"Der Erste Weltkrieg in Farbe" Peter Walthers beeindruckender Bildband verändert die Sehgewohnheiten

Bonn · Eigentlich kennen wir den Ersten Weltkrieg (1914 - 18) nur in zwei Farben. Denn das überlieferte Fotomaterial suggeriert in seiner erdrückenden Mehrheit, die damalige Zeit sei schwarzweiß gewesen, gewissermaßen von Anfang an für den Abdruck in ernsten Geschichtsbüchern vorgesehen.

Umso ungläubiger sieht man nun den roten Mohn auf späteren Schlachtfeldern, die blauen Uniformen, das Braungrau der Trümmerberge. Peter Walthers Bildband "Der Erste Weltkrieg in Farbe" düpiert unsere Sehgewohnheiten auf überrumpelnde Weise.

Und zwar doppelt, da die 1907 von den Kinopionieren Auguste und Louis Lumière entwickelten Autochrome gegenüber heutiger Farbfotografie merkwürdig nostalgisch wirken. Da das später überholte Verfahren mit winzigen farbigen Stärkepartikeln funktionierte, schillern die Aufnahmen fast pointillistisch - so als hätten Seurat und Sisley die Schlachten an der Marne oder in den Vogesen gemalt.

Zudem erforderte die Technik etwa bei bedecktem Himmel Belichtungszeiten von mehreren Sekunden, was die Motivwahl beschränkte: keine Actionfotos, stattdessen penibel inszenierte Tableaus. Also gefechtsbereite Truppen an Kanone oder Schnellfeuergewehr, das bange Warten im Schützengraben oder die auch im Feld gepflegten Alltagsrituale wie das Rasieren, Zeitunglesen oder Kartoffelschälen.

So haben die aus der musealen Nische geborgenen Schätze manchmal den sentimentalen Reiz alter Glanzbilder, zumal viele der Fotos auch der Beruhigung der Zivilbevölkerung dienten. Denn auch in diesem Krieg gehörte die Objektivität zu den ersten Opfern. Und doch liest man aus den "friedlichen" Bildern der in Schutthalden spielenden Kinder auch die vorherige Zerstörungswucht heraus.

Und natürlich wollten die angeblich unaufhaltsam vorrückenden Truppen ihre Erfolge ausstellen, so dass man massenhaft bombardierte Kathedralen oder Rathäuser sieht, die schrecklich verkrüppelten Tropfkerzen gleichen.

Waren anfangs nur Berufsfotografen mit eigenem Mandat an der Front, so gab es bald auch die von Befehlshabern bewusst in die Truppe integrierten Lichtbildner.

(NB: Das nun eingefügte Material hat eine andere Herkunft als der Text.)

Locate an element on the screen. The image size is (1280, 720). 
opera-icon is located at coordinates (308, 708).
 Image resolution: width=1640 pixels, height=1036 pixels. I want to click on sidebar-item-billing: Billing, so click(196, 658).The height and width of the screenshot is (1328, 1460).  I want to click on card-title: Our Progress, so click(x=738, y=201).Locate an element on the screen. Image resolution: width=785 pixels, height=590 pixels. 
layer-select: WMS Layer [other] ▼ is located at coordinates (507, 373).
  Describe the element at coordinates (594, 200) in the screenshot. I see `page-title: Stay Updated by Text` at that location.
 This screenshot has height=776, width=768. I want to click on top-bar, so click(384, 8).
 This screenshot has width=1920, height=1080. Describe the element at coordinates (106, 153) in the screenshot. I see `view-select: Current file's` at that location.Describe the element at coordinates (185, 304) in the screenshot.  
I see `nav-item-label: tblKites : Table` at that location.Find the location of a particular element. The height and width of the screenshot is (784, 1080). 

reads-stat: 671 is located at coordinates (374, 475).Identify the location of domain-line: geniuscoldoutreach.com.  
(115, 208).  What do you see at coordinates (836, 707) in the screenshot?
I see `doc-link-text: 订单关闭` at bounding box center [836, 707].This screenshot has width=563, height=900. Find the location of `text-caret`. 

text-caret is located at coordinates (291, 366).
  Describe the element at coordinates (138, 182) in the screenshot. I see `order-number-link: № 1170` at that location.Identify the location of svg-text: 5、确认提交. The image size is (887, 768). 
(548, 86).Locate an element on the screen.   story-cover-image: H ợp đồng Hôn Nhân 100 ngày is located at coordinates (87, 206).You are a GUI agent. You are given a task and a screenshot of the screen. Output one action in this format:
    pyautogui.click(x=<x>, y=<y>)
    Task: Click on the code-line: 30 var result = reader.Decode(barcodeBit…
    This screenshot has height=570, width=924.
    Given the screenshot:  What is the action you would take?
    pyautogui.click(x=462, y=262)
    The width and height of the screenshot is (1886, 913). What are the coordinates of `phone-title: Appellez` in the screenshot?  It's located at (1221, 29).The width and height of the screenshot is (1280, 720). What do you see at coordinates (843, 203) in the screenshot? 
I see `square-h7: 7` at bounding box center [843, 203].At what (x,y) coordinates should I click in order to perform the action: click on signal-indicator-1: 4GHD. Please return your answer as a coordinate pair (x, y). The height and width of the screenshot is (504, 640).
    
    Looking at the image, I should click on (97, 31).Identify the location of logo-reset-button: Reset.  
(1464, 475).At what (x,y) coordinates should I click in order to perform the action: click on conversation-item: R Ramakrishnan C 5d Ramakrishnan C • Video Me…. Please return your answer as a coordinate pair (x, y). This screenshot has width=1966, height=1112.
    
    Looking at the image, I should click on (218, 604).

Da sieht man viele martialische Posen, aber im späten Kapitel "Leid und Tod" auch amputierte Knochen und Leichen. Der vorzügliche Band enthält zudem die Biografien der Autochrome-Fotografen wie Jules Gervais-Courtellemont, Léon Gimpel oder Hans Hildenbrand. Und er fächert das Geschehen von der Mobilmachung bis zu den Pariser Siegesfeiern auf, von den Kämpfen im Westen, im Osten bis nach Nordafrika. Es gibt makabre Stillleben mit Stahlhelm, Brot und Möhren oder befremdliche Inszenierungen. Etwa die Kriegsspiele französischer Kinder, die in Paris die Hinrichtung eines gefangenen Deutschen simulieren.

Doch am stärksten beeindrucken die Verwüstungsszenarien: die skelettierten Wälder am Hartmannsweilerkopf, ein winziger Soldat in einem gigantischen Bombentrichter. Gewissermaßen als fortlaufender Kommentar sind Dichter- und Künstlerworte zu den Fotos gestellt. Apollinaire preist anfangs die erhabenen Ausritte, Thomas Mann schwelgt in deutscher "Siegbestimmtheit", während sich ausgerechnet Ernst Jünger schon am 1. Dezember 1915 fragt: "Was soll das Morden und immer wieder Morden?"

Und über dem ungeheuerlichen Bild eines granatendurchpflügten Hügels stehen Kurt Tucholskys Sätze: "Die Menschheit hackt sich durch Fleisch und Blut den Weg der ,Idee' durch lebendige Menschen - in der Fibel liest sich das nachher recht hübsch, man darf nur nicht dabei sein."

Peter Walther: Der Erste Weltkrieg in Farbe. Taschen Verlag, 384 S., 39,99 Euro.